READING TEXT:
=====

The pairs $(u,v)=(k,k),(k,0),(0,k)$ can never work because you can't get the third element. Ignore these cases. Replace "written on board" with a set $S$. If $a,b,a+b$ are different integers, then $ax^2+(a+b)x+b=0$ has $x=-1$ as a solution. So, $-1\in S$ is always true if we are ignoring the cases where starting element is $(k,k),(k,0),(0,k)$. Suppose $a>1$. Then, $a-1, a-2, \ldots, 1, 0\in S$. Note that if $1,2\in S$ then $3\in S$, and $4\in S$ and so on. Hence, $\mathbb N\subset S$. Also, $-1\in S$, which means $0\in S$. Hence, equation $0x^2+x+a=0$ for any positive $a\ne0,1$ gives solution $-a$. So, $S=\mathbb Z$. Hence, if $(u,v)$ are integers such that $u\geq1$ and $v\geq1$ but $(u,v)\ne(1,1)$, then we're good. Suppose $-a,-b\in S$ with $a,b>0$ and $a\ne b$. Then, $-1\in S$. So, $-(a+1), -(a+2), \ldots\in S$ which means $\mathbb N_{\leq-a}\subset S$. For any $1\leq c\leq a$, consider equation $(-1)x^2+(-c-a)x+(-ac)=0$. The solutions are $x=-a,-c$. So, $-c\in S$. Hence, $-\mathbb N\in S$. However, at this point the first operation gives ONLY negative numbers while the second operation also gives only negative roots because all three coefficients have same sign! So, we cannot get ANY positive number. If $-a,b\in S$ such that $a,b>0$, then you can just consider $tb-a$ for some large $t$, we eventually get two positive numbers. This however doesn't work if $b\mid a$. In that case, note that $-1\in S$ holds anyways so $b-1,\ldots,1\in S$ and we're done (unless $(u,v)=(1,-1)$, in which case you can't proceed.) So, the pairs that DON'T work are: $(k,k),(k,0),(0,k),(-s,-t)$ where $k\in\mathbb Z$ and $s,t\in\mathbb N$. Rest every pair works.

=====

SUPPLIED RECORDS:
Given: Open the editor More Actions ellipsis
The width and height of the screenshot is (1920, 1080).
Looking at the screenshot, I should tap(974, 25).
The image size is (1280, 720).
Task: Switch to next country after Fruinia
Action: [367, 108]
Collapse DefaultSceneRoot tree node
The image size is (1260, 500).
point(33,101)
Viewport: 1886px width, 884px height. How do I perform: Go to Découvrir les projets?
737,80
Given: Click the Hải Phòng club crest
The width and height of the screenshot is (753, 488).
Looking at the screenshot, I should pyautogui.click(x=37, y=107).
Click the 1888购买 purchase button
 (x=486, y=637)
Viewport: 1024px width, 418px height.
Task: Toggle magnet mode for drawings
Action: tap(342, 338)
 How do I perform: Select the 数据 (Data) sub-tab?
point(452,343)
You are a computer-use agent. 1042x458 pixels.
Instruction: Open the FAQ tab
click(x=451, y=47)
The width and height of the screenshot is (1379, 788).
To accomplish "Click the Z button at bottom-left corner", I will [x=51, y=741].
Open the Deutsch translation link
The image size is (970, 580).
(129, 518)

=====

THE TASKS:
**1.** Could you lay out the records as a JSON list of strings, one string per line with blank lines left out, starting at the line that contains "You are a computer-use" (that line included) and running through the end of the records?
**2.** Can you proceed with the solution about which integer pairs work, picking up right after its final sentence?

ANSWERS:
**1.**
[
  "You are a computer-use agent. 1042x458 pixels.",
  "Instruction: Open the FAQ tab",
  "click(x=451, y=47)",
  "The width and height of the screenshot is (1379, 788).",
  "To accomplish \"Click the Z button at bottom-left corner\", I will [x=51, y=741].",
  "Open the Deutsch translation link",
  "The image size is (970, 580).",
  "(129, 518)"
]

**2.**
We start by removing trivial edge cases. It is not possible to generate $\mathbb{Z}$ if: (1) $uv = 0$ (2) $u$ and $v$ are both negative Assume $uv \neq 0$ and that, there is at least one positive number WLOG, $u > v$ (this implies that $u$ is positive) If $u>v>0$, we can generate all sufficiently large multiples of $gcd(u,v)$, and thus we can make all negative integers with operation (ii). Thus, it works. If $v<0$, Note that we can make $-1$ by plugging in $(a,b,c) = (u,u+v,v)$. Thus, we can generate all numbers between $u$ and $v$. If $v < -1$ we can generate all negative numbers $\Rightarrow$ works If $v = -1$ and $u > 1$, we can generate all positive integers $\Rightarrow$ works If $(u,v) = (1,-1)$, we can see it doesn't work Thus, conditions for not working are: (1) $uv = 0$ (2) $u$ and $v$ are both negative (3) $uv = -1$

Hopefully, I got it.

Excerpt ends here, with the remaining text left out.